Avec quelques unités de plus -étant admis qu'elles n'auraient pas été employées au préalable (ce qui conduirait à revoir nos possibilités au 5 juin)- il était certainement possible de tenir ferme sur une ligne Marne-Seine.

Ceci ne put se réaliser, faute d'unités fraîches en nombre suffisant. Mais on doit noter que la Xème armée -par exemple- tint le cours de la Seine, puis ses abords immédiats, du 10 au 14 juin.

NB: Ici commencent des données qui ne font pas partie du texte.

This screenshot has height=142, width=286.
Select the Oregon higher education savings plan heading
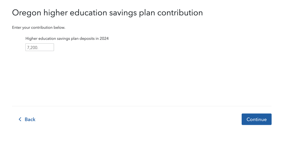[x=107, y=13]
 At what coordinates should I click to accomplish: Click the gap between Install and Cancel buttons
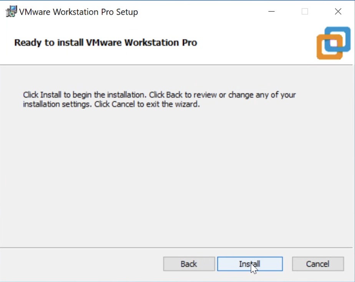(287, 264)
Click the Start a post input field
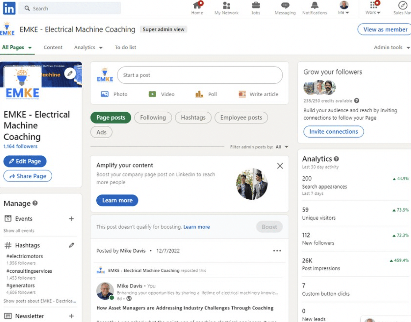The image size is (411, 322). pyautogui.click(x=200, y=75)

Est-ce que la France pouvait évacuer le reste de ses troupes vers l'Afrique du Nord via le sud de la France, limitant ainsi la débacle à une capitulation militaire et non à un armistice qui engage les pouvoirs publics ? Armistice et appel de Pétain à cesser le combat le précédant, qui jette plus d'un million de prisonniers aux Allemands.


Je pense que vous connaissez mon opinion, à cet égard. Oui, la France pouvait évacuer ses troupes vers l'AFN. Elle pouvait même -dans la configuration que nous avons connue- tenir ferme en Bretagne et sur la Loire, à condition que le gouvernement marque clairement ses intentions et obtienne enfin tous les secours possibles de l'Angleterre.

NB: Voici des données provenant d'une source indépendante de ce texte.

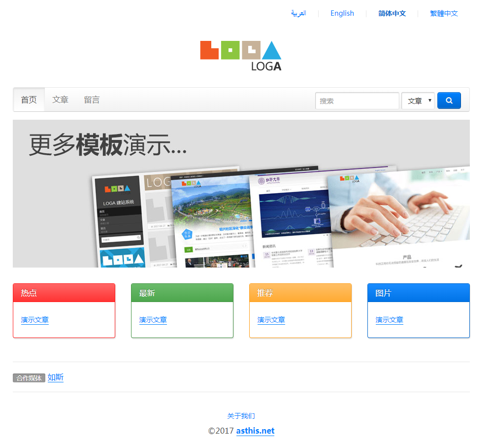The width and height of the screenshot is (492, 440).
Task: Switch the site to 繁體中文
Action: (443, 13)
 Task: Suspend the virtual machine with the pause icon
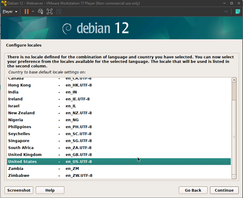click(26, 11)
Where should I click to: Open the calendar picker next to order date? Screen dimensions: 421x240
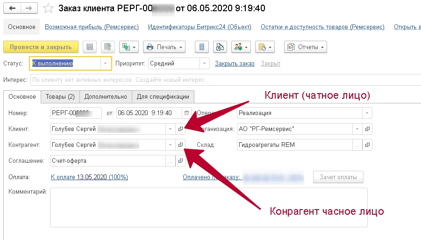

Je rappelle -élément capital- qu'il n'y aura aucun panzer sur le cours de la Loire, du 16 au 23 juin 1940, de Nevers exclu à Nantes !!! Je rappelle également que la Bretagne tombât en deux jours aux mains des Allemands qui n'alignaient que la 5ème PzD et une division motorisée, face à plusieurs divisions alliées, dont certaines finirent par se rendre après le 25 juin, sans vraiment avoir été encerclées, étant comme "oubliées" par l'ennemi. Yves Buffetaut, dans un n° récent de la revue Militaria analyse bien ces évènements, même s'il n'en tire pas tout à fait les mêmes conclusions que moi...

Le chiffre d'un million de prisonniers après le 17 juin, est évidemment trop élevé. On peut le situer raisonnablement autour de 750 000 hommes, ceci dû principalement à l'encerclement des armées de l'Est...

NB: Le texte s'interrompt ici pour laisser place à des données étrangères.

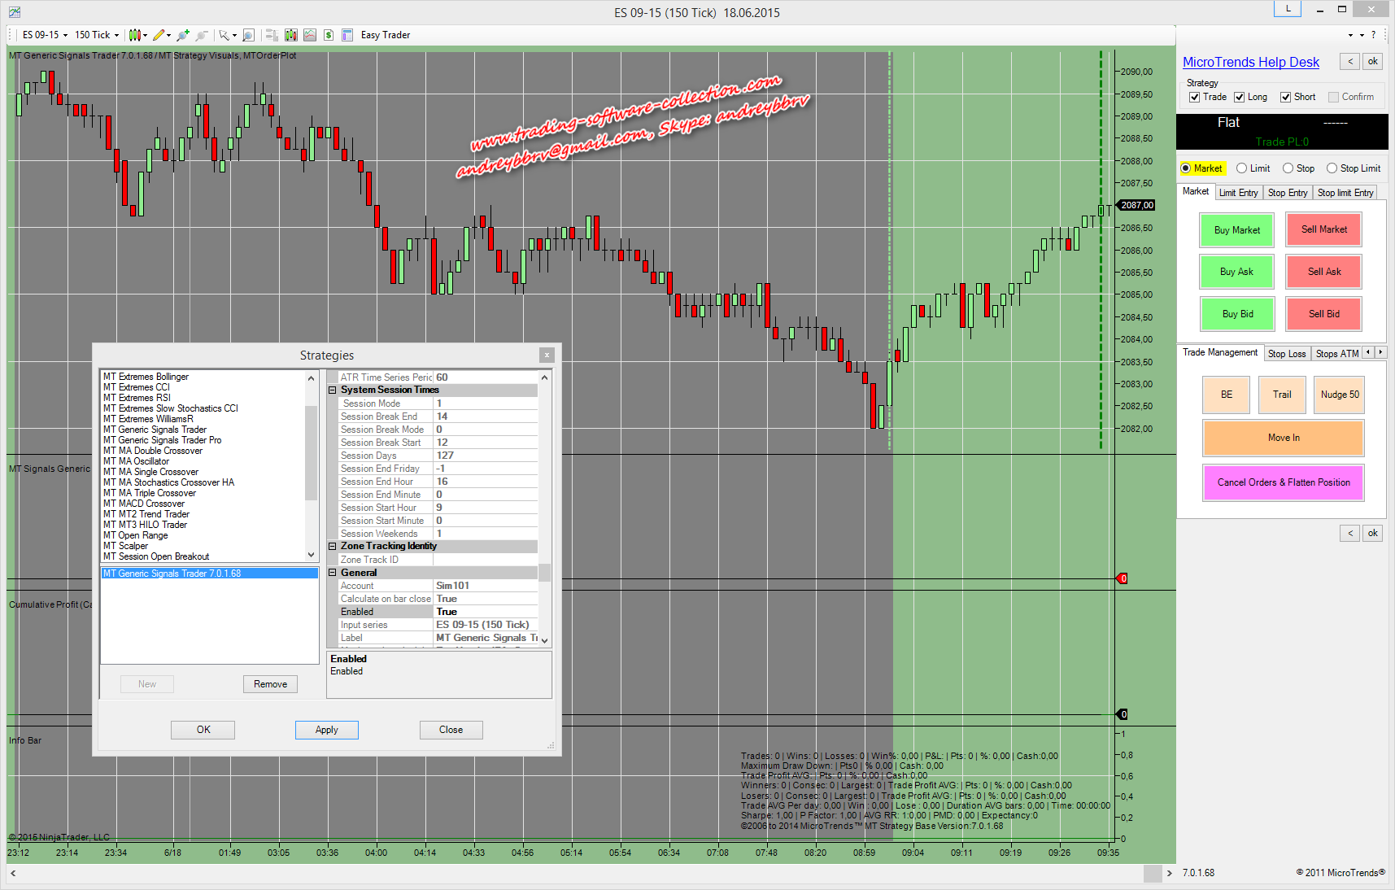1395x890 pixels.
Task: Open the chart style candlestick icon
Action: click(135, 35)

En supposant la Loire forcée, de Gaulle avait prévu un combat retardateur sur les lignes de la Charente/Vienne, puis de la Dordogne, tout en supposant que l'Armée des Alpes tiendrait ferme sur le Rhône.

Sur ce point, malgré l'abandon de Lyon, prématuré et criminel, il ne se trompa pas, puisque cette armée, commandée par le général Olry, tînt toutes ses espérances !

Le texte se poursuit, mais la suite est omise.